**EXERCISE DESCRIPTION**
Continue the news report on Nepal's Covid-19 surge from the point where it stops.

Coronavirus: Nepal’s record jump in cases signals impending crisis; Vietnam on high alert
- More than 9,000 new cases have been reported in the country’s highest single day increase, as infections spill over from neighbouring India
- Vietnam has recorded 176 confirmed coronavirus cases from several outbreaks that have spread to 19 provinces during the past 10 days
Health workers and authorities in Nepal are struggling to contain a massive surge of Covid-19 cases as infections spill over from neighbouring India’s deadly second wave.
In the last three weeks, Nepal’s daily case trajectory has shot up with two out of five people tested now returning positive. On Thursday, Nepal reported 9,023 cases, the highest single day increase.
More than 3,500 people have died since the pandemic began, 400 of them in the last two weeks alone, according to official figures.

**LISTED RECORDS**
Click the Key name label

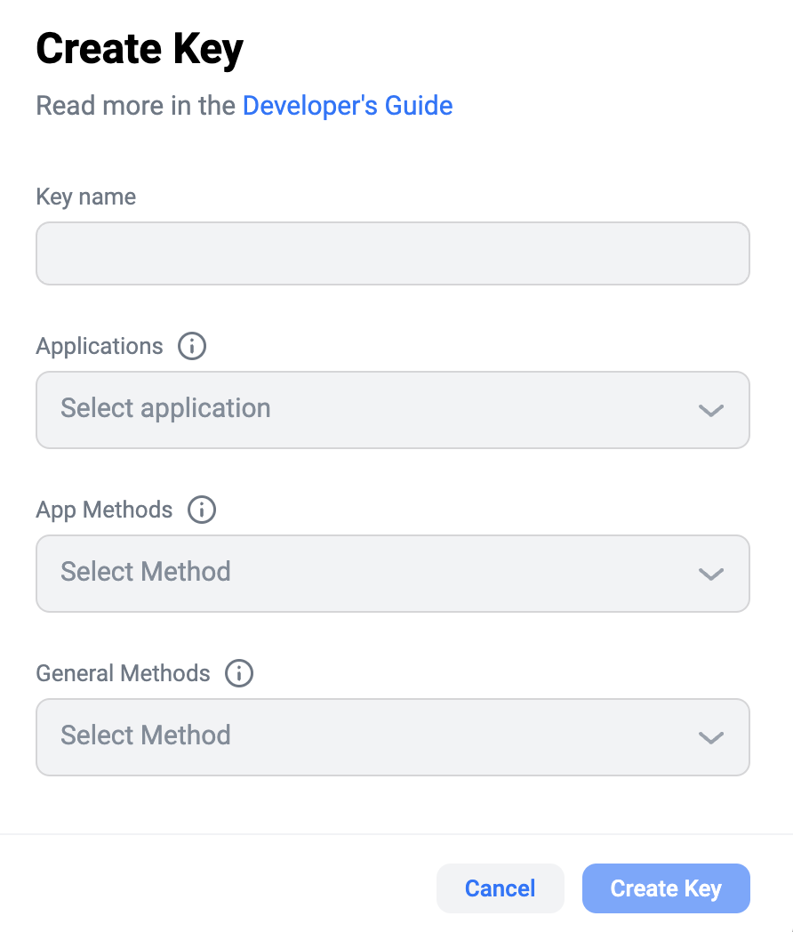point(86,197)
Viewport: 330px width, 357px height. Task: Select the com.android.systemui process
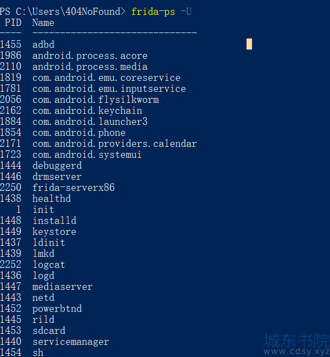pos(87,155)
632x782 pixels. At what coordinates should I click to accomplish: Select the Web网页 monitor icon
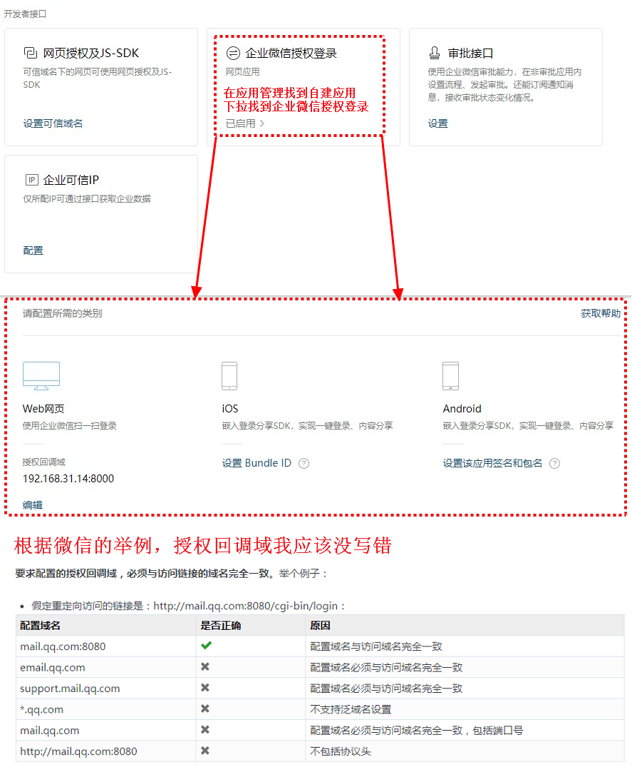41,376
...
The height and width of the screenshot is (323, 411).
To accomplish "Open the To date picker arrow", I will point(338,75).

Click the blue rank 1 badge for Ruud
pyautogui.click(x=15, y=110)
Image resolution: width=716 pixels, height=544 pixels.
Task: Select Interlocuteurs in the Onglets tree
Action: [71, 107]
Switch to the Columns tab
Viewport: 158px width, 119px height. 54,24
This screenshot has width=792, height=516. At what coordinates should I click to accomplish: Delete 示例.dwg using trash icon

**YOUR RESPONSE**
“Health facilities have been flooded with symptomatic cases … The situation could become worse in the coming days,” said Hemanta Chandra Ojha at Nepal’s Epidemiology and Disease Control Division.
“We can manage the oxygen supplies but ventilators and ICU facilities required for the treatment of severe cases are in short supply.”

02:23
With infections surging, will Nepal be the next Covid-19 hotspot?
The country’s health system has been overwhelmed by the sudden spike, with hospitals filling fast.
Nepal shares a 1,850km open border with India, and communities commonly travel across it for work and to visit family, and many are now returning home.
In Bheri Hospital in Nepalgunj, a city bordering India’s Uttar Pradesh state, health workers are working tirelessly as the patient flow continues to grow.
“The hospital is overloaded, we are treating patients at each and every corner of the building,” said Badri Chapagain, a doctor at the hospital.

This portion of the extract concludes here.